[Records contained in a dataset]
------------------------------------------------

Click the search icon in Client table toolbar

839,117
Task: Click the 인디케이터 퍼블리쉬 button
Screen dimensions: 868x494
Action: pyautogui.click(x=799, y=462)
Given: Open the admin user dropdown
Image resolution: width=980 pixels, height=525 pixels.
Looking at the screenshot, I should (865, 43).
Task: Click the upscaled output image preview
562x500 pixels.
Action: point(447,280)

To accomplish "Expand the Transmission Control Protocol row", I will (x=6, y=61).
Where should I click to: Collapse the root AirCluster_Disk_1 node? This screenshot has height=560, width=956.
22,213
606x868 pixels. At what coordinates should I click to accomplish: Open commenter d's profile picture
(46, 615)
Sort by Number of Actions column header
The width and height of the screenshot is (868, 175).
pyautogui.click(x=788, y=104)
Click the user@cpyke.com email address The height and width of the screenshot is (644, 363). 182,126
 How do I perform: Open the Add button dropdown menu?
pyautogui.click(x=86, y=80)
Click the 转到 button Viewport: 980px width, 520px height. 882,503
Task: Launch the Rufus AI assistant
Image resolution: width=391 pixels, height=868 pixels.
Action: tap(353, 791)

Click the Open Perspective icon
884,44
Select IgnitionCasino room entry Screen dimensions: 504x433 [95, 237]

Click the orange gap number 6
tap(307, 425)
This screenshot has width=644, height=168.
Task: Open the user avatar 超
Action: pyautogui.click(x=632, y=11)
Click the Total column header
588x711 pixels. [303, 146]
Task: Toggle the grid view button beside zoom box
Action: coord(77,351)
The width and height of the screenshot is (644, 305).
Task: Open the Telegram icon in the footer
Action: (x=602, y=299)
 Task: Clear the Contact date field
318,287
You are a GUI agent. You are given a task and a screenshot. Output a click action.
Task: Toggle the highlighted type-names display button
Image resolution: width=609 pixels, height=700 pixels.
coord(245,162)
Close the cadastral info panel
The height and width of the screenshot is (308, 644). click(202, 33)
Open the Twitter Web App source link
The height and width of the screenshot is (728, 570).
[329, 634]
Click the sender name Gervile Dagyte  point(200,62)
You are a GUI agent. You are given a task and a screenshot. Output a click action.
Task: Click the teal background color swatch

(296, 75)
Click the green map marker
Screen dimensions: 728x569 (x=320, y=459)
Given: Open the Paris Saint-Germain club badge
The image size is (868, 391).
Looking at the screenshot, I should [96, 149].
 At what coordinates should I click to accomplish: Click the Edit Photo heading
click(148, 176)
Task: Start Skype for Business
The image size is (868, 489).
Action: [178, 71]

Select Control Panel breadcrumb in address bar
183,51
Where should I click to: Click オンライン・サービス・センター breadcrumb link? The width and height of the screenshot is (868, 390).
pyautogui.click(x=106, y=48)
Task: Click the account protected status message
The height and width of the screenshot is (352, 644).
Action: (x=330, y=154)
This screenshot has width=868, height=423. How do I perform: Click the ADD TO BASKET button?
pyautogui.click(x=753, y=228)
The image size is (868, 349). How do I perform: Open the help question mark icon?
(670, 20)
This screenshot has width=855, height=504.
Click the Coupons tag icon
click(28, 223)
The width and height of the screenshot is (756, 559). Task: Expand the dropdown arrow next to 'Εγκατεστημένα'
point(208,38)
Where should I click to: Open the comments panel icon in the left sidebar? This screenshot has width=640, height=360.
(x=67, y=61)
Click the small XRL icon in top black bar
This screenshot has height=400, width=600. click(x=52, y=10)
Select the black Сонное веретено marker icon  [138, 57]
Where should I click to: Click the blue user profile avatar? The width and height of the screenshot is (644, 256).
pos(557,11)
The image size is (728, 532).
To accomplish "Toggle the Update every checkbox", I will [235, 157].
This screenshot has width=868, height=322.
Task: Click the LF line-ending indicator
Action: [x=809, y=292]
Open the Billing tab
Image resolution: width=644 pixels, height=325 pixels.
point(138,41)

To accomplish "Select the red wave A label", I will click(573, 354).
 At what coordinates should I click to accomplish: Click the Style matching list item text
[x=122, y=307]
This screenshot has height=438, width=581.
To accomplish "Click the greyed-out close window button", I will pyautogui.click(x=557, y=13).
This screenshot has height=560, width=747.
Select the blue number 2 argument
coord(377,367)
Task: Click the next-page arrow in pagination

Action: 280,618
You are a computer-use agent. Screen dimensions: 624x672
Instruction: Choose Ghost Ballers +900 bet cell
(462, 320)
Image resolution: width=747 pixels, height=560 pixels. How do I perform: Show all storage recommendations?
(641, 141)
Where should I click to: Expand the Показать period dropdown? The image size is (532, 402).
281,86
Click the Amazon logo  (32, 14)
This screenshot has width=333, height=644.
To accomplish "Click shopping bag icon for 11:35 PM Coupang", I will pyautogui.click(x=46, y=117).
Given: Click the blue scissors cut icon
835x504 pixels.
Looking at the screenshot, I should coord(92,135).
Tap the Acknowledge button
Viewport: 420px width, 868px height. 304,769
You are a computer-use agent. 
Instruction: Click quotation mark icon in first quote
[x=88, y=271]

------------------------------------------------

> **PROBLEM DETAILS**: All the lines above are to be copied exactly, with none left out.

> **SOLUTION FOR THIS PROBLEM**:
Click the search icon in Client table toolbar

839,117
Task: Click the 인디케이터 퍼블리쉬 button
Screen dimensions: 868x494
Action: pyautogui.click(x=799, y=462)
Given: Open the admin user dropdown
Image resolution: width=980 pixels, height=525 pixels.
Looking at the screenshot, I should (865, 43).
Task: Click the upscaled output image preview
562x500 pixels.
Action: point(447,280)

To accomplish "Expand the Transmission Control Protocol row", I will (x=6, y=61).
Where should I click to: Collapse the root AirCluster_Disk_1 node? This screenshot has height=560, width=956.
22,213
606x868 pixels. At what coordinates should I click to accomplish: Open commenter d's profile picture
(46, 615)
Sort by Number of Actions column header
The width and height of the screenshot is (868, 175).
pyautogui.click(x=788, y=104)
Click the user@cpyke.com email address The height and width of the screenshot is (644, 363). 182,126
 How do I perform: Open the Add button dropdown menu?
pyautogui.click(x=86, y=80)
Click the 转到 button Viewport: 980px width, 520px height. 882,503
Task: Launch the Rufus AI assistant
Image resolution: width=391 pixels, height=868 pixels.
Action: tap(353, 791)

Click the Open Perspective icon
884,44
Select IgnitionCasino room entry Screen dimensions: 504x433 [95, 237]

Click the orange gap number 6
tap(307, 425)
This screenshot has width=644, height=168.
Task: Open the user avatar 超
Action: pyautogui.click(x=632, y=11)
Click the Total column header
588x711 pixels. [303, 146]
Task: Toggle the grid view button beside zoom box
Action: coord(77,351)
The width and height of the screenshot is (644, 305).
Task: Open the Telegram icon in the footer
Action: (x=602, y=299)
 Task: Clear the Contact date field
318,287
You are a GUI agent. You are given a task and a screenshot. Output a click action.
Task: Toggle the highlighted type-names display button
Image resolution: width=609 pixels, height=700 pixels.
coord(245,162)
Close the cadastral info panel
The height and width of the screenshot is (308, 644). click(202, 33)
Open the Twitter Web App source link
The height and width of the screenshot is (728, 570).
[329, 634]
Click the sender name Gervile Dagyte  point(200,62)
You are a GUI agent. You are given a task and a screenshot. Output a click action.
Task: Click the teal background color swatch

(296, 75)
Click the green map marker
Screen dimensions: 728x569 (x=320, y=459)
Given: Open the Paris Saint-Germain club badge
The image size is (868, 391).
Looking at the screenshot, I should [96, 149].
 At what coordinates should I click to accomplish: Click the Edit Photo heading
click(148, 176)
Task: Start Skype for Business
The image size is (868, 489).
Action: [178, 71]

Select Control Panel breadcrumb in address bar
183,51
Where should I click to: Click オンライン・サービス・センター breadcrumb link? The width and height of the screenshot is (868, 390).
pyautogui.click(x=106, y=48)
Task: Click the account protected status message
The height and width of the screenshot is (352, 644).
Action: (x=330, y=154)
This screenshot has width=868, height=423. How do I perform: Click the ADD TO BASKET button?
pyautogui.click(x=753, y=228)
The image size is (868, 349). How do I perform: Open the help question mark icon?
(670, 20)
This screenshot has width=855, height=504.
Click the Coupons tag icon
click(28, 223)
The width and height of the screenshot is (756, 559). Task: Expand the dropdown arrow next to 'Εγκατεστημένα'
point(208,38)
Where should I click to: Open the comments panel icon in the left sidebar? This screenshot has width=640, height=360.
(x=67, y=61)
Click the small XRL icon in top black bar
This screenshot has height=400, width=600. click(x=52, y=10)
Select the black Сонное веретено marker icon  [138, 57]
Where should I click to: Click the blue user profile avatar? The width and height of the screenshot is (644, 256).
pos(557,11)
The image size is (728, 532).
To accomplish "Toggle the Update every checkbox", I will [235, 157].
This screenshot has width=868, height=322.
Task: Click the LF line-ending indicator
Action: [x=809, y=292]
Open the Billing tab
Image resolution: width=644 pixels, height=325 pixels.
point(138,41)

To accomplish "Select the red wave A label", I will click(573, 354).
 At what coordinates should I click to accomplish: Click the Style matching list item text
[x=122, y=307]
This screenshot has height=438, width=581.
To accomplish "Click the greyed-out close window button", I will pyautogui.click(x=557, y=13).
This screenshot has height=560, width=747.
Select the blue number 2 argument
coord(377,367)
Task: Click the next-page arrow in pagination

Action: 280,618
You are a computer-use agent. Screen dimensions: 624x672
Instruction: Choose Ghost Ballers +900 bet cell
(462, 320)
Image resolution: width=747 pixels, height=560 pixels. How do I perform: Show all storage recommendations?
(641, 141)
Where should I click to: Expand the Показать period dropdown? The image size is (532, 402).
281,86
Click the Amazon logo  (32, 14)
This screenshot has width=333, height=644.
To accomplish "Click shopping bag icon for 11:35 PM Coupang", I will pyautogui.click(x=46, y=117).
Given: Click the blue scissors cut icon
835x504 pixels.
Looking at the screenshot, I should coord(92,135).
Tap the Acknowledge button
Viewport: 420px width, 868px height. 304,769
You are a computer-use agent. 
Instruction: Click quotation mark icon in first quote
[x=88, y=271]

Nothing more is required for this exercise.